MSc Thesis: Faster HMM Learning with Indexing Structures
Motivation
Hidden Markov Models (HMMs) are among the most prominent methods in Bioinformatics. They are routinely applied to DNA sequences, for example for CpG-island or coding sequence detection, and to protein sequences for the important problem of protein domain identification among others. The statistical flexible foundation of HMMs make it the primary choice for many tasks.
Given the exponentially increasing amount of sequencing capacity by next and third generation sequencing approaches, their is a high demand for efficient HMM learning algorithms from sequence data.
SeqAn offers fast implementation of indexing algorithms, like suffix trees and suffix arrays, which combined with the HMM framework, can satisfy the above mentioned needs.
Overview
This thesis has the following parts.
- Implementation of an HMM learning algorithm based on indexing structures.
- Comparison with standard learning algorithms which are implemented in SeqAn to a large extend already.

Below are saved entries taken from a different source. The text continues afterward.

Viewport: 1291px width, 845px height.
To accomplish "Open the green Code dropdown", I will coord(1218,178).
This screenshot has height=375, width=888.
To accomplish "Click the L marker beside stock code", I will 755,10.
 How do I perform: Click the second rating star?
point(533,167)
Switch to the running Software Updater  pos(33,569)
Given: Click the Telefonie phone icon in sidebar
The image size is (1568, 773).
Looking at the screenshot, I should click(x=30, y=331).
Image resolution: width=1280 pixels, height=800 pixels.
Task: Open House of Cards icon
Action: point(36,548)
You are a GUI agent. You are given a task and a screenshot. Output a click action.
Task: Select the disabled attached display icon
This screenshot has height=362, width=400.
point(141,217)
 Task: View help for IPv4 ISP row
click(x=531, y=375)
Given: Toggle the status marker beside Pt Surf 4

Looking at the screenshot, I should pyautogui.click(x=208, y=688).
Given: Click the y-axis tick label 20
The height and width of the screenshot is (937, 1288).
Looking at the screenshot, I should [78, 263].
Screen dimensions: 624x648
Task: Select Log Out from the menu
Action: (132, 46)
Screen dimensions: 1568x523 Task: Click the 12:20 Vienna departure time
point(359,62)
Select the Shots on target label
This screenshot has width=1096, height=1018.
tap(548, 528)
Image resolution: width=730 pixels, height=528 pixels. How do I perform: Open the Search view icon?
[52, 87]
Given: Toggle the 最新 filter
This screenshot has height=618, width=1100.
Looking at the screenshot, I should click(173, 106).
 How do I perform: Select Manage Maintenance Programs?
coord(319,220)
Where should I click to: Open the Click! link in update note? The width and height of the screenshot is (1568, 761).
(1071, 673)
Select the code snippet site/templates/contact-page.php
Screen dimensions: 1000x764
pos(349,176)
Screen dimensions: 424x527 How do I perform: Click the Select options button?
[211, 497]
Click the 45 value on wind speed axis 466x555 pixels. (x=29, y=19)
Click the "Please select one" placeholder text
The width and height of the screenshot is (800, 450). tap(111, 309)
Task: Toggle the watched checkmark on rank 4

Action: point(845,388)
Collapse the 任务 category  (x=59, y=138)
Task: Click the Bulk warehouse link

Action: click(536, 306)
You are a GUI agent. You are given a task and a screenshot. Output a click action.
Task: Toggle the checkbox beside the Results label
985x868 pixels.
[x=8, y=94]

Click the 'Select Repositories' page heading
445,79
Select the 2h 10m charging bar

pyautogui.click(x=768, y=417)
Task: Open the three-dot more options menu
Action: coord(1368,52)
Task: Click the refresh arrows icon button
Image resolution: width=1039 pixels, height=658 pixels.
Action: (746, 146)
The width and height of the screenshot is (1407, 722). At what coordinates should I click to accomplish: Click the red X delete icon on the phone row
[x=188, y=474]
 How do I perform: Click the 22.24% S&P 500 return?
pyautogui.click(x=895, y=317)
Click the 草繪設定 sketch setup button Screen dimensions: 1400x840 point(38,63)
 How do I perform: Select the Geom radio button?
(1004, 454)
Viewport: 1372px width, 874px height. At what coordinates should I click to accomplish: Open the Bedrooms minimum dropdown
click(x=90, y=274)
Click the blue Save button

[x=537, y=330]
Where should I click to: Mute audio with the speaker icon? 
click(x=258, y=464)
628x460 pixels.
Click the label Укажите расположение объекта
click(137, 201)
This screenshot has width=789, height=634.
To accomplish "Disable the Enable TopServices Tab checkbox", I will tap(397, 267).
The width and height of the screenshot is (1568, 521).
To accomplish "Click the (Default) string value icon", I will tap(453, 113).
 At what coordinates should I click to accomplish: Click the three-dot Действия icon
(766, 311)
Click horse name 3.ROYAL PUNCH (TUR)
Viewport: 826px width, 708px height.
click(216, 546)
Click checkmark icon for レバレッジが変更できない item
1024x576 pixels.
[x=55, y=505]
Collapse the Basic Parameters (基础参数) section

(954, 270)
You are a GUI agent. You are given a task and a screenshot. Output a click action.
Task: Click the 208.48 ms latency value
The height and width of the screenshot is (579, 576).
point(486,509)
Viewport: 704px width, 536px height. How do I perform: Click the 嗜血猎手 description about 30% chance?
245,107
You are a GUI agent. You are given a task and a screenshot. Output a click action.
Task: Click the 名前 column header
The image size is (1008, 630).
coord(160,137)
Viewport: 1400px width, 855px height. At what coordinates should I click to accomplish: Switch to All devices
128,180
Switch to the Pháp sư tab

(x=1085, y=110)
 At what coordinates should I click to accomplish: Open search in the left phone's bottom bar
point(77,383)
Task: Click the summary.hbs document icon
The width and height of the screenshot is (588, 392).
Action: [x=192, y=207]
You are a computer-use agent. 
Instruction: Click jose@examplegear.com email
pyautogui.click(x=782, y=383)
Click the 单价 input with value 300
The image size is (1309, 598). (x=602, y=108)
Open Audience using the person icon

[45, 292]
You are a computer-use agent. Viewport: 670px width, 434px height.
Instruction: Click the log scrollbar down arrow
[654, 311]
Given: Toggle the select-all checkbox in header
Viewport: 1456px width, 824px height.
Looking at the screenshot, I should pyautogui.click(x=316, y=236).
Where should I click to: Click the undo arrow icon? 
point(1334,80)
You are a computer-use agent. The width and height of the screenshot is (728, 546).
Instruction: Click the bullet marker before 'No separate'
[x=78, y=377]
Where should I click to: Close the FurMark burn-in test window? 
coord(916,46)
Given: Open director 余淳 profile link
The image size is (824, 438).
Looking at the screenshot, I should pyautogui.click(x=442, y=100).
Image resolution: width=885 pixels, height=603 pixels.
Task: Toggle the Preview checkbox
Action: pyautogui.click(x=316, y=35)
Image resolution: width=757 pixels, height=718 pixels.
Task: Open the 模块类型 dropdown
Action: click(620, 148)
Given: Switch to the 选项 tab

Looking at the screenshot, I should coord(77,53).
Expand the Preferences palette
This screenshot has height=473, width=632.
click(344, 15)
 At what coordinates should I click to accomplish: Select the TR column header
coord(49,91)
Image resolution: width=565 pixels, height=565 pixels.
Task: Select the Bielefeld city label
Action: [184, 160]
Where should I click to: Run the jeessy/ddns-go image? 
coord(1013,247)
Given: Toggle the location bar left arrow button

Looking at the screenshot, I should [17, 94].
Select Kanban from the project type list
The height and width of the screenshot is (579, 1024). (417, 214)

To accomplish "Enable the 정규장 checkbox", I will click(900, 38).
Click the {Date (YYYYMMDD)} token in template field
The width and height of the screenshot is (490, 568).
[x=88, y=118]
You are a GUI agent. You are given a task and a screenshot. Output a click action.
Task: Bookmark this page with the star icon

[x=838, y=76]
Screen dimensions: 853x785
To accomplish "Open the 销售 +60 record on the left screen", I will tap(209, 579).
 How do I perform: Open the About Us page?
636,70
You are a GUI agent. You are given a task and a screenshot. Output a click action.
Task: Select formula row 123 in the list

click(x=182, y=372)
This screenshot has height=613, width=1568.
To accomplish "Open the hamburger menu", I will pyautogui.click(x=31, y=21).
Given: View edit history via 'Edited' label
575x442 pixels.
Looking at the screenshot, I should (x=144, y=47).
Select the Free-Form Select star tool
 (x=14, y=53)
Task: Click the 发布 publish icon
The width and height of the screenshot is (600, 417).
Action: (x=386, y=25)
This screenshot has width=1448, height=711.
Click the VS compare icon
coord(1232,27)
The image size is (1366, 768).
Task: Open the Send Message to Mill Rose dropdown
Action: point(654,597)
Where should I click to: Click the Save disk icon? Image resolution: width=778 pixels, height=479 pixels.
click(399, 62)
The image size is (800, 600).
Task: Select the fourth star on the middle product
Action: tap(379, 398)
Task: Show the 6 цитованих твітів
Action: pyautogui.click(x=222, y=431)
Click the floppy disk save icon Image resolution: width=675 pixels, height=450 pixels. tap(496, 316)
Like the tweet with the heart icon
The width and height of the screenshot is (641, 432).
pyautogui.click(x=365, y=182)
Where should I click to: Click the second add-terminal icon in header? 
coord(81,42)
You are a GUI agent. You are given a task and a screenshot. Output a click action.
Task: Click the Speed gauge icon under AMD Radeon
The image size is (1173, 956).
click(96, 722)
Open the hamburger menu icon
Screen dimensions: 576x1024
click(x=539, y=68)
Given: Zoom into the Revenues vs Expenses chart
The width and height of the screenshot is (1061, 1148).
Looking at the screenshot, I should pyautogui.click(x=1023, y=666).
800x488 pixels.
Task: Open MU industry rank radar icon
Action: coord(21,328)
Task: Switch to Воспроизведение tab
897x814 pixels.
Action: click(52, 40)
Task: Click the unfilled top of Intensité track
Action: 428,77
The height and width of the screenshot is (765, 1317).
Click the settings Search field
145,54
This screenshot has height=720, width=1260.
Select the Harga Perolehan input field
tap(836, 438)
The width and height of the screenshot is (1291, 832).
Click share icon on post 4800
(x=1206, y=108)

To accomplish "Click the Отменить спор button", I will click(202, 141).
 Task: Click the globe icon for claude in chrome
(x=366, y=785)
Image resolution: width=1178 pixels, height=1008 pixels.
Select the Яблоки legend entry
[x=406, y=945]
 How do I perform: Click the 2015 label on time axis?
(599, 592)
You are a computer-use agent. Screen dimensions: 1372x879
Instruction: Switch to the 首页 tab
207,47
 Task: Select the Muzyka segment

Part (1) should be based on (Lifshits et al. 2009). The following plan consists of 6 months of work.
Work Plan
- week 1-2: Understanding the paper by Lifshits et al. 2009 and familiarization with HMMs
- week 3-4: Exploration of the current HMM implementation in SeqAn
- month2-3: Implementation of the new algorithm in SeqAn
- month4 : Performance Experiments on standard application with HMMs and comparison to standard learning algorithms in SeqAn.
- month5-6: Cleaning code, Documentation and Interpretation of results and writing the Master thesis.